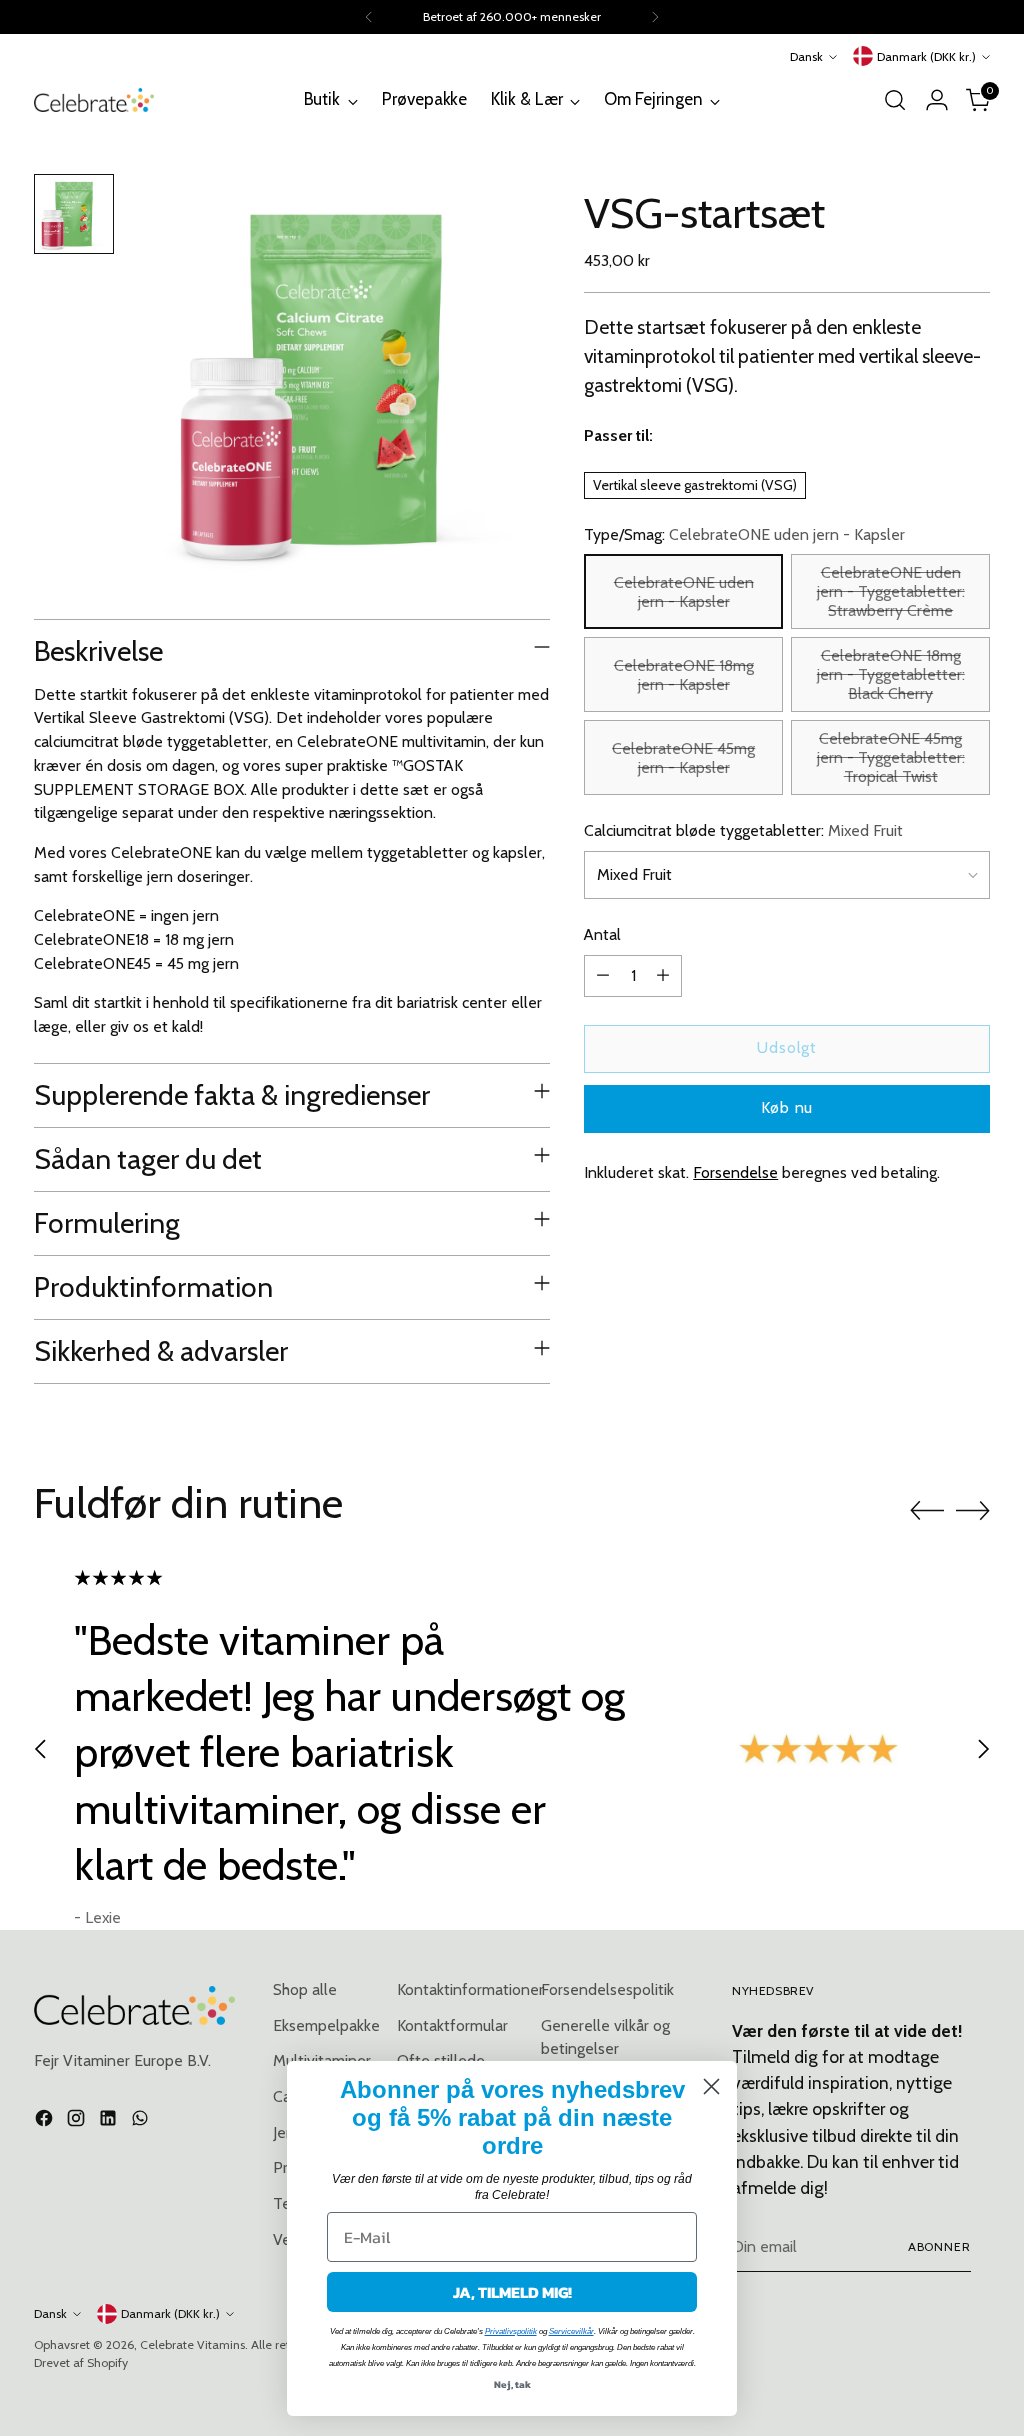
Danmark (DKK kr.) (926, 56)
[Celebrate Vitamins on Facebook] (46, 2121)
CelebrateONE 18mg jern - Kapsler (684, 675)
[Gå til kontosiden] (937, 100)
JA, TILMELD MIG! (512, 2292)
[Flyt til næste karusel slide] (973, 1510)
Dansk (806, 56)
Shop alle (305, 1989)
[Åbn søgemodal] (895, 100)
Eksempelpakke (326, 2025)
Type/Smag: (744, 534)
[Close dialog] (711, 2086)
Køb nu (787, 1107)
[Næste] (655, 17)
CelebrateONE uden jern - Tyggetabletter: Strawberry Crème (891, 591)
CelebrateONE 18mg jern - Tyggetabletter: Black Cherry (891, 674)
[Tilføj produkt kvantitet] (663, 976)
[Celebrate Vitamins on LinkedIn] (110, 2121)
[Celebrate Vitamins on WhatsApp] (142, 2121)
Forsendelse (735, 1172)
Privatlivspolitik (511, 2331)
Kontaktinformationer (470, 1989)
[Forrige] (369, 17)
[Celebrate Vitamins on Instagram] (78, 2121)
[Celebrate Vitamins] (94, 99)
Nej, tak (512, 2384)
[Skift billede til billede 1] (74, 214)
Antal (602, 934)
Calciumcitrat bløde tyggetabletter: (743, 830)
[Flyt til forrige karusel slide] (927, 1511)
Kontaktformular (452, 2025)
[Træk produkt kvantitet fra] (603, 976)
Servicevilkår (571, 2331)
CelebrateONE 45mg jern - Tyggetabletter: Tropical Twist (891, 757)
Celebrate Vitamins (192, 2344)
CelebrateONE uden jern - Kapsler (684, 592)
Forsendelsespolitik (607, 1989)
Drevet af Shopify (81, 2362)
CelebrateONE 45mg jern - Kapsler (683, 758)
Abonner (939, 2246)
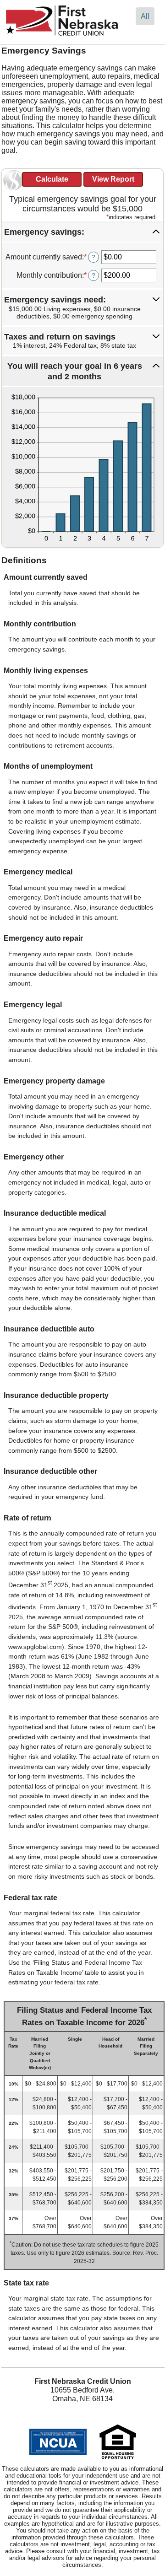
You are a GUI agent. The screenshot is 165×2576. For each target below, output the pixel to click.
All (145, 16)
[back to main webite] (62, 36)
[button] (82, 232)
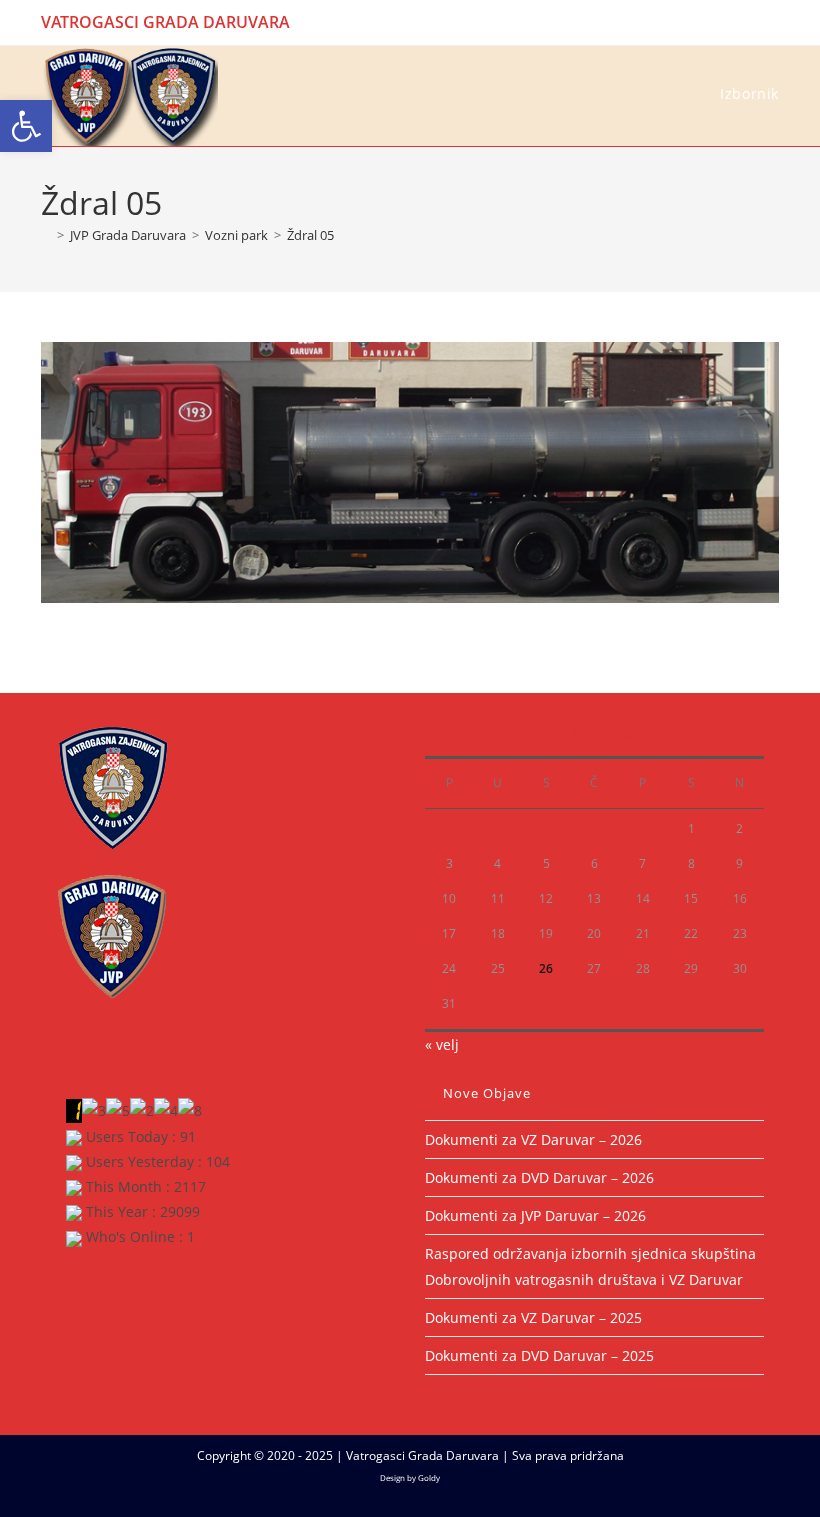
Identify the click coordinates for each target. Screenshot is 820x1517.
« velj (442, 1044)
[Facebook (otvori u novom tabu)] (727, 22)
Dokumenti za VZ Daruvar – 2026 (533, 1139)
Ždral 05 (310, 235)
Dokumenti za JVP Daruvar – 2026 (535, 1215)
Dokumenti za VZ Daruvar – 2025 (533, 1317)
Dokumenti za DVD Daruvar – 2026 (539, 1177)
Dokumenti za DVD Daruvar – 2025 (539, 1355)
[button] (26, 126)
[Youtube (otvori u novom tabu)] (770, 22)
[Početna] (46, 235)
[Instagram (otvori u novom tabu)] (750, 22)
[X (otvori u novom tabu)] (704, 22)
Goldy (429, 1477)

--------------------------------

**WHAT TO PRODUCE:** Repeat the listing above verbatim, but exclude the pictures it contains.

**WRITTEN SOLUTION:**
Danmark (DKK kr.) (926, 56)
[Celebrate Vitamins on Facebook] (46, 2121)
CelebrateONE 18mg jern - Kapsler (684, 675)
[Gå til kontosiden] (937, 100)
JA, TILMELD MIG! (512, 2292)
[Flyt til næste karusel slide] (973, 1510)
Dansk (806, 56)
Shop alle (305, 1989)
[Åbn søgemodal] (895, 100)
Eksempelpakke (326, 2025)
Type/Smag: (744, 534)
[Close dialog] (711, 2086)
Køb nu (787, 1107)
[Næste] (655, 17)
CelebrateONE uden jern - Tyggetabletter: Strawberry Crème (891, 591)
CelebrateONE 18mg jern - Tyggetabletter: Black Cherry (891, 674)
[Tilføj produkt kvantitet] (663, 976)
[Celebrate Vitamins on LinkedIn] (110, 2121)
[Celebrate Vitamins on WhatsApp] (142, 2121)
Forsendelse (735, 1172)
Privatlivspolitik (511, 2331)
Kontaktinformationer (470, 1989)
[Forrige] (369, 17)
[Celebrate Vitamins on Instagram] (78, 2121)
[Celebrate Vitamins] (94, 99)
Nej, tak (512, 2384)
[Skift billede til billede 1] (74, 214)
Antal (602, 934)
Calciumcitrat bløde tyggetabletter: (743, 830)
[Flyt til forrige karusel slide] (927, 1511)
Kontaktformular (452, 2025)
[Træk produkt kvantitet fra] (603, 976)
Servicevilkår (571, 2331)
CelebrateONE 45mg jern - Tyggetabletter: Tropical Twist (891, 757)
Celebrate Vitamins (192, 2344)
CelebrateONE uden jern - Kapsler (684, 592)
Forsendelsespolitik (607, 1989)
Drevet af Shopify (81, 2362)
CelebrateONE 45mg jern - Kapsler (683, 758)
Abonner (939, 2246)
You are a GUI agent. The screenshot is 165×2576. For each target below, output the pixel to click.
All (145, 16)
[back to main webite] (62, 36)
[button] (82, 232)
Identify the click coordinates for each target. Screenshot is 820x1517.
« velj (442, 1044)
[Facebook (otvori u novom tabu)] (727, 22)
Dokumenti za VZ Daruvar – 2026 (533, 1139)
Ždral 05 (310, 235)
Dokumenti za JVP Daruvar – 2026 (535, 1215)
Dokumenti za VZ Daruvar – 2025 (533, 1317)
Dokumenti za DVD Daruvar – 2026 (539, 1177)
Dokumenti za DVD Daruvar – 2025 (539, 1355)
[button] (26, 126)
[Youtube (otvori u novom tabu)] (770, 22)
[Početna] (46, 235)
[Instagram (otvori u novom tabu)] (750, 22)
[X (otvori u novom tabu)] (704, 22)
Goldy (429, 1477)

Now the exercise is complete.